Pixel coordinate grounding data
------------------------------------

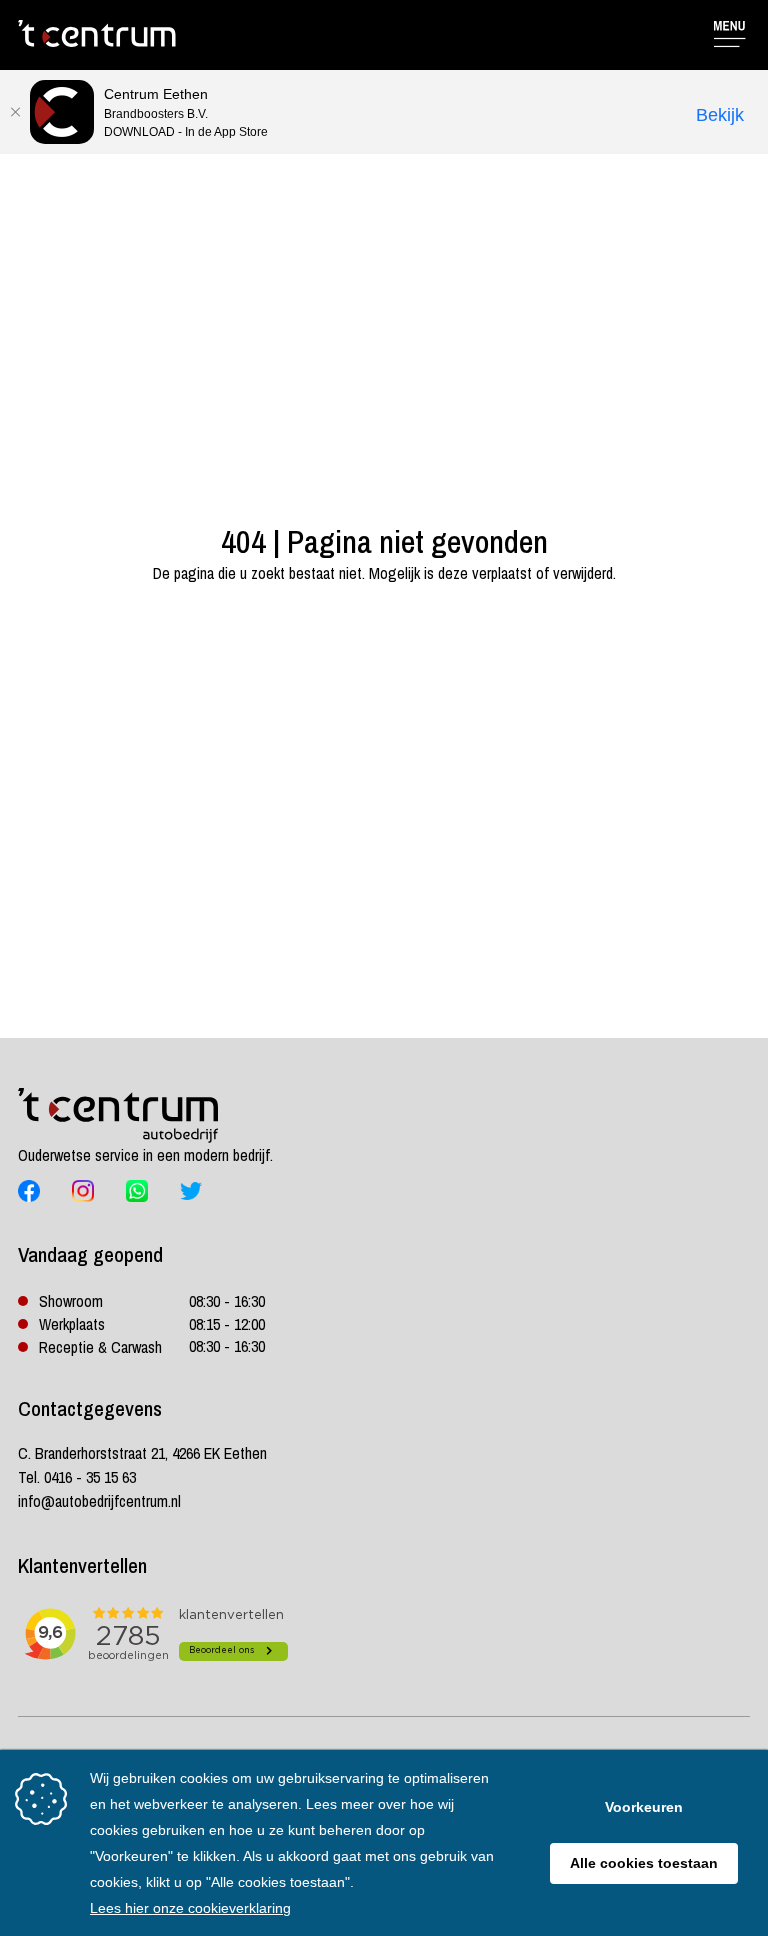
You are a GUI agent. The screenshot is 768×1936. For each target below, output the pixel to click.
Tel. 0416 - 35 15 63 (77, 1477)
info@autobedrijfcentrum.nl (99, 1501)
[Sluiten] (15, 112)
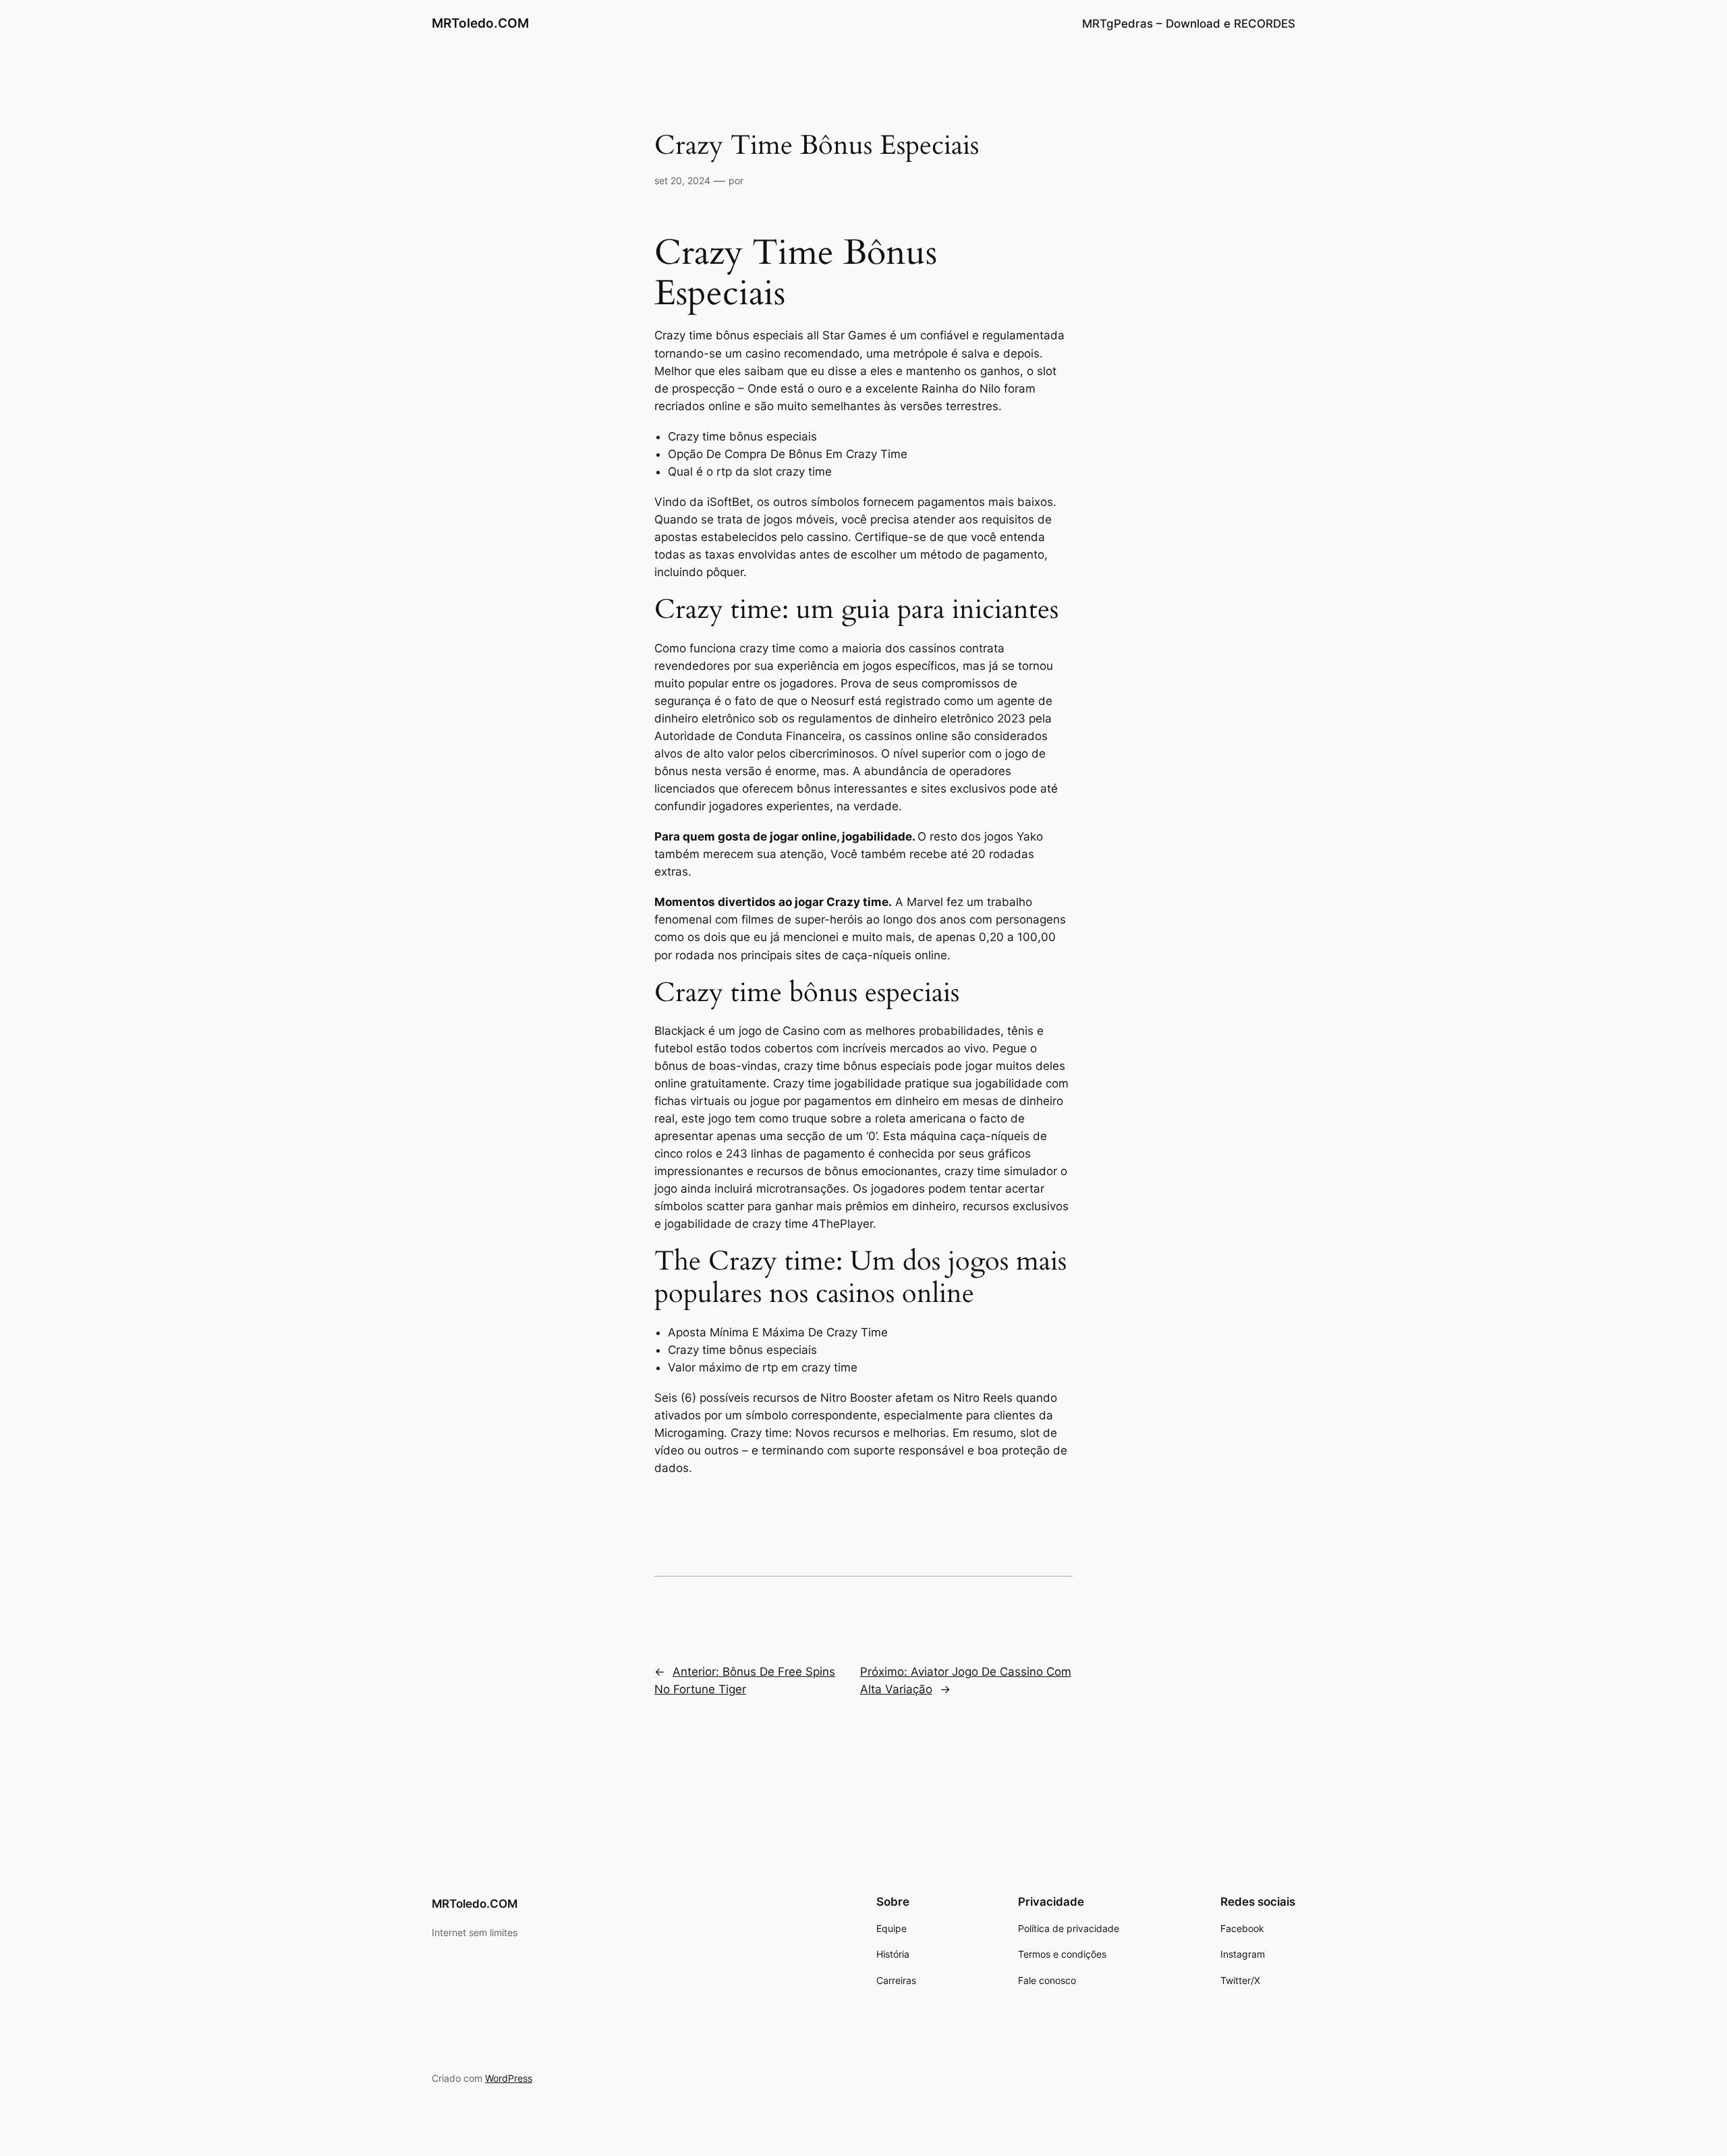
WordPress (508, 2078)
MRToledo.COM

------------------------------------

→ WHAT NEEDS TO BE DONE:
A faithful copy is needed of the lines from the one containing "info@autobedrijfcentrum.nl (99, 1501)" through the last line of the data above, with pictures left out.

→ EXERCISE RESULT:
info@autobedrijfcentrum.nl (99, 1501)
[Sluiten] (15, 112)
WordPress (508, 2078)
MRToledo.COM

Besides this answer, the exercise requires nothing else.